Your tasks ▸
[1] Transcribe the portion of the Kokkos discussion that opens with the words containing "You will probably" and closes with "1) && !UseShflReduction)".
[2] Go on with the Kokkos discussion, picking up right after its final line.

IanBogle commented Aug 4, 2023

I implemented the changes described by @masterleinad, and found that it did improve dot performance:
kokkos-dot

The local memory reductions (teampolicy-noshfl) reduced the severity of the dip in performance, and in general we line up pretty well with the updated range policy's performance on this dot product workload.

yAx performance is largely unchanged with the local memory reductions:
kokkos-yAx

In our data collection, we found that the team policy version of the yAx kernel has markedly worse performance than the range policy version, which we are going to look into after getting this initial PR merged. In terms of work left for this PR, there are a few tests that are failing due to the local memory reduction changes, so I need to track those down and fix them before this is ready to go.

@IanBogle
Copy link
Contributor Author

Converting to draft, need some time to port the word_size_type stuff to allow UseShflReduction=false to successfully build.

You will probably find that you are running into

// The global parallel_reduce does not support vector_length other than 1 at
// the moment
if ((arg_policy.impl_vector_length() > 1) && !UseShflReduction)
Impl::throw_runtime_exception(
"Kokkos::parallel_reduce with a TeamPolicy using a vector length of "
"greater than 1 is not currently supported for HIP for dynamic "
"sized reduction types.");
if ((m_team_size < HIPTraits::WarpSize) && !UseShflReduction)
Impl::throw_runtime_exception(
"Kokkos::parallel_reduce with a TeamPolicy using a team_size smaller "
"than 64 is not currently supported with HIP for dynamic sized "

(Entries pointing to words and elements)
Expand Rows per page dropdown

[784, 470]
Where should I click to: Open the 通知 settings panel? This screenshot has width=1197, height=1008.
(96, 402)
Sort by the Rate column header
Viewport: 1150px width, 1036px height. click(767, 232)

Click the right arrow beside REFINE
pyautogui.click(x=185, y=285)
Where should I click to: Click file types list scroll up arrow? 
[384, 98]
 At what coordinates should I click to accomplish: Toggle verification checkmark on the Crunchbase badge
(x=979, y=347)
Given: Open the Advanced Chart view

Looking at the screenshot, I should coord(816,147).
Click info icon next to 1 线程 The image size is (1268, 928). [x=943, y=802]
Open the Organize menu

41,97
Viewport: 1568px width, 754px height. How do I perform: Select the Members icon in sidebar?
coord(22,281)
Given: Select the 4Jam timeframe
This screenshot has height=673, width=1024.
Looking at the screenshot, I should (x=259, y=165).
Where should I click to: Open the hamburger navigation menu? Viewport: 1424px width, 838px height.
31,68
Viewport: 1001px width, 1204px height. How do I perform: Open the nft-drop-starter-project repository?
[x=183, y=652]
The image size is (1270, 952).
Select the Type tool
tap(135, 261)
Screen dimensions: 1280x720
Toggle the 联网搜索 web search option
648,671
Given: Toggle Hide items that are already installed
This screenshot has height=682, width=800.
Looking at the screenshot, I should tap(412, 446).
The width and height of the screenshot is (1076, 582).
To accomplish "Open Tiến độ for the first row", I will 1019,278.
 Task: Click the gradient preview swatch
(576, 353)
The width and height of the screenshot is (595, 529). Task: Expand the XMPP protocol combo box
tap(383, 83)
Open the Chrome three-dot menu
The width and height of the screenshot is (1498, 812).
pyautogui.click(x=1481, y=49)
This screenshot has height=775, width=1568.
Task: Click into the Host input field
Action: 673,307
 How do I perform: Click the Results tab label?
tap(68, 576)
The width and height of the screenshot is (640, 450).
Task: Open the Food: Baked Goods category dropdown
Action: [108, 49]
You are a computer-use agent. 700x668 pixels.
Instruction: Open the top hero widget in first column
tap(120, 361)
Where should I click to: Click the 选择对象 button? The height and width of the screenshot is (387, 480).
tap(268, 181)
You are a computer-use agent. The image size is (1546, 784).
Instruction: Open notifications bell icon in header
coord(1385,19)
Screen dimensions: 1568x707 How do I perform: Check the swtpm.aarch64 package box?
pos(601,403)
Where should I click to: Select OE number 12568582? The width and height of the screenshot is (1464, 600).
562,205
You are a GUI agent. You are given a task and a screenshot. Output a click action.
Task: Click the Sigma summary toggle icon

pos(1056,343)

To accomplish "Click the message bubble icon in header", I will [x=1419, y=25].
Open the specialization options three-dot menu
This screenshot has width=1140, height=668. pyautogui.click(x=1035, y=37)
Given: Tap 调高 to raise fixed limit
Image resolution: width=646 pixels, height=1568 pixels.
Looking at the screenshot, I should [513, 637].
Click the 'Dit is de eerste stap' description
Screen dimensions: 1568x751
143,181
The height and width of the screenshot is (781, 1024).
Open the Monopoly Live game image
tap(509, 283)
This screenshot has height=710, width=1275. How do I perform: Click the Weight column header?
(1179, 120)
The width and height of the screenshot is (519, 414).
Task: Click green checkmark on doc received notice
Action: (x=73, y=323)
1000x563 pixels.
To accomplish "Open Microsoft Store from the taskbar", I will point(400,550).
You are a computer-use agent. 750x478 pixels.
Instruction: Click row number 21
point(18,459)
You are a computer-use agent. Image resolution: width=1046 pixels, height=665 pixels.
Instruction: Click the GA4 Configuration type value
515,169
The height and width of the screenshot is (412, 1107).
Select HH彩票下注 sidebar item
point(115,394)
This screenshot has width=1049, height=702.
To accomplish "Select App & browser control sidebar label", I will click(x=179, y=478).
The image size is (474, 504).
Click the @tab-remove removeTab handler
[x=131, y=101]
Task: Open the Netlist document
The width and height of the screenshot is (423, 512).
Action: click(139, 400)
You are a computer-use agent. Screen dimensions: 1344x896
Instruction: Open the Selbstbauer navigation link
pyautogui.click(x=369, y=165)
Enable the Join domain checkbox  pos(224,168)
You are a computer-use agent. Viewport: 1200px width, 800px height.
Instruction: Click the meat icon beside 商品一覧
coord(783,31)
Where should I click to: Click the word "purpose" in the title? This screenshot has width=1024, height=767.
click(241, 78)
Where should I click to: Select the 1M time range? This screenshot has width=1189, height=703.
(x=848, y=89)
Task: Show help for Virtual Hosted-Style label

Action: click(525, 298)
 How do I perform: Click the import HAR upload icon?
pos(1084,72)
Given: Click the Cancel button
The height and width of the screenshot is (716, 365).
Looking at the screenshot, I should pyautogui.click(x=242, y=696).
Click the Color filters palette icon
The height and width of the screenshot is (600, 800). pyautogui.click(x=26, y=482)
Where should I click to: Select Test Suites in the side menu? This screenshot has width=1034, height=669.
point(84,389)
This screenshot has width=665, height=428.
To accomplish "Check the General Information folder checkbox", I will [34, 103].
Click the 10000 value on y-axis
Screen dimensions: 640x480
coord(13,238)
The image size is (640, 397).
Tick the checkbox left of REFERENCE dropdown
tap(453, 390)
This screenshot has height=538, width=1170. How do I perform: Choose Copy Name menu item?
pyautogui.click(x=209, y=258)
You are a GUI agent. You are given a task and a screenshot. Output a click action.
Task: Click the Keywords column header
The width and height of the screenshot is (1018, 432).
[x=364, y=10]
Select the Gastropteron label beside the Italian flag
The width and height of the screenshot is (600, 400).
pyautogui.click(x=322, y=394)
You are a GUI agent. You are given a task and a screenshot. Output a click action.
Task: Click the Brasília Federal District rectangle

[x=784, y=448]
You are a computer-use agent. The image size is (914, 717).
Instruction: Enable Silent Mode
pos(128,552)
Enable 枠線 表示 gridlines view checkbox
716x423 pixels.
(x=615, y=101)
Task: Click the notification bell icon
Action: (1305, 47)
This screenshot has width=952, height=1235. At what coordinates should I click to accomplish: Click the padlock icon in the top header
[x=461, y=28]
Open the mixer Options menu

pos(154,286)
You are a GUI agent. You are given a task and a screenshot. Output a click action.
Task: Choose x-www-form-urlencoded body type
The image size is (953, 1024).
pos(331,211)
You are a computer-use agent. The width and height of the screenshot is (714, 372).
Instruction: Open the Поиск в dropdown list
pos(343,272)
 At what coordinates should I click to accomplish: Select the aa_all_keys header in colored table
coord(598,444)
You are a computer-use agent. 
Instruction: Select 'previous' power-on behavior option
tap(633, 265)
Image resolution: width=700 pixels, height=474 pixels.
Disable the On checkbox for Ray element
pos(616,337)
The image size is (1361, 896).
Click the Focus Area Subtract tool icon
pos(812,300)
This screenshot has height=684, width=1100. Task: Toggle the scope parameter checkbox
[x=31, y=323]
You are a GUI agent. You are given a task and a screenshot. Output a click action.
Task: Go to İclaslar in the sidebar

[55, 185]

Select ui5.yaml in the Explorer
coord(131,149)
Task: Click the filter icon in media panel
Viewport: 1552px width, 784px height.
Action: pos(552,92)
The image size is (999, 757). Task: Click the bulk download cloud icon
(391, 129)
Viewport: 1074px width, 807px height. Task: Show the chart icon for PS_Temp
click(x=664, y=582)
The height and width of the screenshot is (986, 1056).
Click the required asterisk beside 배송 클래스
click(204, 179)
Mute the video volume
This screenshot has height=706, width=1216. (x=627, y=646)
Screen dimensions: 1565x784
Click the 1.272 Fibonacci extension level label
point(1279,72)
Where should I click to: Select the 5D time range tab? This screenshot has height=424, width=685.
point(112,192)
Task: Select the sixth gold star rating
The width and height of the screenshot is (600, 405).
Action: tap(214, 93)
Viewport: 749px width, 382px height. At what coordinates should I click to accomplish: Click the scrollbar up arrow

Final results ▸
[1]
You will probably find that you are running into

// The global parallel_reduce does not support vector_length other than 1 at
// the moment
if ((arg_policy.impl_vector_length() > 1) && !UseShflReduction)

[2]
"reduction types.");

if enabling it unconditionally (and removing these checks will make the same tests fail).

This is the reason tests are currently failing with this change. Is there any acceptable way of getting around this in the short term?

@Rombur
Copy link
Member

Rombur commented Aug 11, 2023

This is the reason tests are currently failing with this change. Is there any acceptable way of getting around this in the short term?

Don't enable UseShflReduction unconditionally and add a FIXME_HIP that we need to fix the runtime exception and enable UseShflReduction unconditionally.

@IanBogle
Copy link
Contributor Author

I've reverted the UseShflReduction = false changes, though I left them in comments (with nearby FIXME_HIP's) because it did get us some performance. We also figured out why the yAx benchmark had such poor performance, it was because I copied the code from the kokkos tutorial, and didn't realize it used a LayoutRight by default, so we were striding like crazy. There are still a few things we want to look into later, but we're ready to finish up this PR.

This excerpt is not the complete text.